§ BRANO SELEZIONATO:
· · · ·

Lo posso dire con assoluta certezza: un particolare mi impedisce di sbagliare.

Capelli e barba non avevano ancora fatto a cambio di posto…

Un vecchio divano.

Ricoperto da un telo ancora più liso a fornirmi un rifugio sicuro in cui sedermi.

Le mani impazienti. A tambureggiare sullo schienale.

Le gambe accavallate, con il piede sospeso a muoversi al ritmo sconosciuto e imprevedibile fornito dalle dita.

Un libro aperto a metà sulle cosce.

La bocca secca, la lingua impastata.

Soprattutto gli occhi innamorati.

Avete presente quando le pupille perdono la loro forma originale, per poi ricomporsi in un cuoricino pulsante? Ecco. Esattamente quella roba lì.

Di fronte a me una ragazza.

Seduta ad un tavolo rotondo, ricoperto da una tovaglia ricamata a mano.

Gli occhiali sul naso, una matita con un’estremità fatta di gomma tra le labbra e un ciuffo corvino spostato dal centro del viso fin dietro l’orecchio. Le unghie a seguire le righe di un qualche tomo universitario di cui non ricordo nome. né autore.

Di fronte a me, una ragazza. Nulla di più.

Il mio primo amore.

– Sei bellissima – le dico – la cosa più bella che ho visto in vita mia. Mi cadranno gli occhi a forza di guardarti –

Lei alza il mento e mi inquadra arrossendo. Di colpo la stanza si accende di una luce diversa. Sembra come se tutti gli oggetti sui quali poggia le iridi nere si illuminassero improvvisamente.

Definire i suoi occhi come semplici occhi sarebbe riduttivo. Sono fari. Stelle filanti giganti. Mi si incastrano in un punto esatto del petto che il mio cervello registra come “felicità”.

Mi sorride. Credo sia imbarazzata.

Poi mi liquida. Lapidaria.

· · · ·

§ RIGHE DEL MATERIALE:
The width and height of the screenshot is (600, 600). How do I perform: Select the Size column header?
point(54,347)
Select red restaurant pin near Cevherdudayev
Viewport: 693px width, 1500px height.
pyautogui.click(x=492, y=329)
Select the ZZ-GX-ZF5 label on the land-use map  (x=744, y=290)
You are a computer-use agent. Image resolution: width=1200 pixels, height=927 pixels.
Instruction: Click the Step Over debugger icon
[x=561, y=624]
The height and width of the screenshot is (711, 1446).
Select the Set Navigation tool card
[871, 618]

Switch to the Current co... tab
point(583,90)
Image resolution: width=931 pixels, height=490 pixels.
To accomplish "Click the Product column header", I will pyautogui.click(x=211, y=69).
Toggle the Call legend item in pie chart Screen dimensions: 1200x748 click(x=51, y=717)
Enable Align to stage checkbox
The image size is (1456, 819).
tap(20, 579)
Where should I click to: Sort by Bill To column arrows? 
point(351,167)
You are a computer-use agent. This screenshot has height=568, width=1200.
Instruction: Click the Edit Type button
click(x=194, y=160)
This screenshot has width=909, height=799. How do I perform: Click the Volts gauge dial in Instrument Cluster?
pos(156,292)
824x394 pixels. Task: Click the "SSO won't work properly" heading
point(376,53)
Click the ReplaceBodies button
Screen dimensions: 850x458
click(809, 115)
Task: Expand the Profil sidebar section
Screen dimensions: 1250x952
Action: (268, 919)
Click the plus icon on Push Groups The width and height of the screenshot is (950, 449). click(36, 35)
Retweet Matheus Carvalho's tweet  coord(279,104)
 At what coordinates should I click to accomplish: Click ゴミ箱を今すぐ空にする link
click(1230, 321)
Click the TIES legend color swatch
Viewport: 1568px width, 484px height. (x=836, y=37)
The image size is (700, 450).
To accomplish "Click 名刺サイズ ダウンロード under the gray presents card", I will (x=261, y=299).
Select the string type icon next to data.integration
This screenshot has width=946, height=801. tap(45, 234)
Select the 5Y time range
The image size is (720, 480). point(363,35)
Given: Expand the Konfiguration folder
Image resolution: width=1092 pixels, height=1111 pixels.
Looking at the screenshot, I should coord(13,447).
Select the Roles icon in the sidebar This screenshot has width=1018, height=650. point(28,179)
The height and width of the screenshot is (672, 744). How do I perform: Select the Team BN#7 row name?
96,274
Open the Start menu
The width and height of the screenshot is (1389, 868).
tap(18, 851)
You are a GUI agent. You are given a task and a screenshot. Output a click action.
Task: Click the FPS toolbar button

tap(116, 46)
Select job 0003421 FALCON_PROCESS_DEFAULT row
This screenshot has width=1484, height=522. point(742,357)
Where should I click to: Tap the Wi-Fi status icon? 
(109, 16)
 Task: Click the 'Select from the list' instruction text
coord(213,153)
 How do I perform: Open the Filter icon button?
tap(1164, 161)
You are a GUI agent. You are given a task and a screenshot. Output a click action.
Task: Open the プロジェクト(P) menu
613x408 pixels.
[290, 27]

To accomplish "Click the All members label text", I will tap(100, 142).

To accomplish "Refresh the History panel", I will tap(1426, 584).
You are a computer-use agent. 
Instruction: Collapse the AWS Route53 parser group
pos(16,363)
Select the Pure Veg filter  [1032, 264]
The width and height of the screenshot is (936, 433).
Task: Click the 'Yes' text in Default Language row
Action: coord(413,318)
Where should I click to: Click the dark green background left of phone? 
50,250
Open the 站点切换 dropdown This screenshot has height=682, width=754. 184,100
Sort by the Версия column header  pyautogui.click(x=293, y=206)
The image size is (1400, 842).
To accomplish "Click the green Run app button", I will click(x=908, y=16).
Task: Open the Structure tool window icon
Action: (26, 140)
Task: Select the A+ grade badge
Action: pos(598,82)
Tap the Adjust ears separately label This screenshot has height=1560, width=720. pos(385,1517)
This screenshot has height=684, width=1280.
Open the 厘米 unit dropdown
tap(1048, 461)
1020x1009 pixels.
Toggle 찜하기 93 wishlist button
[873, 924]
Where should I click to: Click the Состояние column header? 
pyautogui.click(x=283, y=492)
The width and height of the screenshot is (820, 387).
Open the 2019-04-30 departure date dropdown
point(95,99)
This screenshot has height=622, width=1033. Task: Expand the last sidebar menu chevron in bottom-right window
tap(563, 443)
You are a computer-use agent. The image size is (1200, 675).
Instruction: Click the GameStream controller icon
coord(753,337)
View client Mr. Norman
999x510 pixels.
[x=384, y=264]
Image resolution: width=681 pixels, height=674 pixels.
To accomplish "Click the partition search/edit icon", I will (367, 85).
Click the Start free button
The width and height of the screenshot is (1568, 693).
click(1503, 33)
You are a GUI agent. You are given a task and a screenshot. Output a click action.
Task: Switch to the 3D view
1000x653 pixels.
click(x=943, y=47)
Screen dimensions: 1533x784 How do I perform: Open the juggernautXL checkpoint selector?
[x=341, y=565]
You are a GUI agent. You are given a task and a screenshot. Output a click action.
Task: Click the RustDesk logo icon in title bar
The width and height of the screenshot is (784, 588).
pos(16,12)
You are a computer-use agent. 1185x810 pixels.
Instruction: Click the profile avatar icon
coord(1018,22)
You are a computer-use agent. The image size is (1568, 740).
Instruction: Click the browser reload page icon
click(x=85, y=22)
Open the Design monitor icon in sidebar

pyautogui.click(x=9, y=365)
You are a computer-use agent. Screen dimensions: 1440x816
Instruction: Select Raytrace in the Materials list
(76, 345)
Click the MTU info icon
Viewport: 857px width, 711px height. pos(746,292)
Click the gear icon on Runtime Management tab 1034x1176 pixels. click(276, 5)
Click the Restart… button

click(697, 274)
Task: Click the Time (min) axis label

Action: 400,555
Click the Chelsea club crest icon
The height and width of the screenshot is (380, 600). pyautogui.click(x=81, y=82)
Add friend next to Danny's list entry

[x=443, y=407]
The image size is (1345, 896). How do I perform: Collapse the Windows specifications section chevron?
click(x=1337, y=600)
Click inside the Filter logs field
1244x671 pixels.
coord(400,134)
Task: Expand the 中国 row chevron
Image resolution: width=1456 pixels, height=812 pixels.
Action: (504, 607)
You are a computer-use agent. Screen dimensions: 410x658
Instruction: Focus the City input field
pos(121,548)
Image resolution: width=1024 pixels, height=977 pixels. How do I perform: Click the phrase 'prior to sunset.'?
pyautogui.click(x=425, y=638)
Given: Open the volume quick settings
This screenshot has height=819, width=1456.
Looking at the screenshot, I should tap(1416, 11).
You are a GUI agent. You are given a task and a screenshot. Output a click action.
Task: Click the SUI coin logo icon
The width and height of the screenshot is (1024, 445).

· · · ·

§ CONSEGNA A: Nel brano selezionato, com'è la tovaglia che ricopre il tavolo rotondo a cui siede la ragazza?
§ CONSEGNA B: Indica se ciascuna affermazione concorda con il brano selezionato, riportando le parole decisive del testo: (i) chi racconta siede su un vecchio divano; (ii) la ragazza porta gli occhiali; (iii) chi racconta ricorda il nome del tomo universitario.
§ CONSEGNA C: Prosegui il brano selezionato sul primo amore a partire dal punto in cui si interrompe.

§ RISPOSTA ATTESA A: È ricamata a mano.

§ RISPOSTA ATTESA B:
(i) Sì: "Un vecchio divano."
(ii) Sì: "Gli occhiali sul naso"
(iii) No: "di cui non ricordo nome"

§ RISPOSTA ATTESA C:
– Scemo. Ma se sono struccata e in pigiama… –

Ora sono io a ridere. Con i denti, la bocca, la pelle. L’anima.

– Non capisci? – le chiedo quasi supplicandola – saranno più le volte in cui ti vedrò con i capelli sfatti e le borse sotto gli occhi che quelle in cui sarai in tiro. E sai cosa ne penso? Che io ti preferisco così. A me piaci più così –

Non chiedetemi il perché ma nonostante tutto non finì bene con quella ragazza. Roba da adolescenti, probabilmente. Ma questo è tutto un altro discorso…

Ora, immagino starete pensando: ma che bello spaccato di vita! Uomo delle Stelle come sei romantico! Bene, bravo, bis! Ma a noi, per dire, che ce ne frega?

Nulla evidentemente. Era solo per dirvi che io amo la semplicità. E da sempre.

E’ vero: mi piace mangiare bene e in posti di lusso, gli abiti firmati e le cose belle. Ne ho fatto il mio lavoro.

Ma non disdegno la semplicità. Apprezzo i locali genuini, fossero anche spartani.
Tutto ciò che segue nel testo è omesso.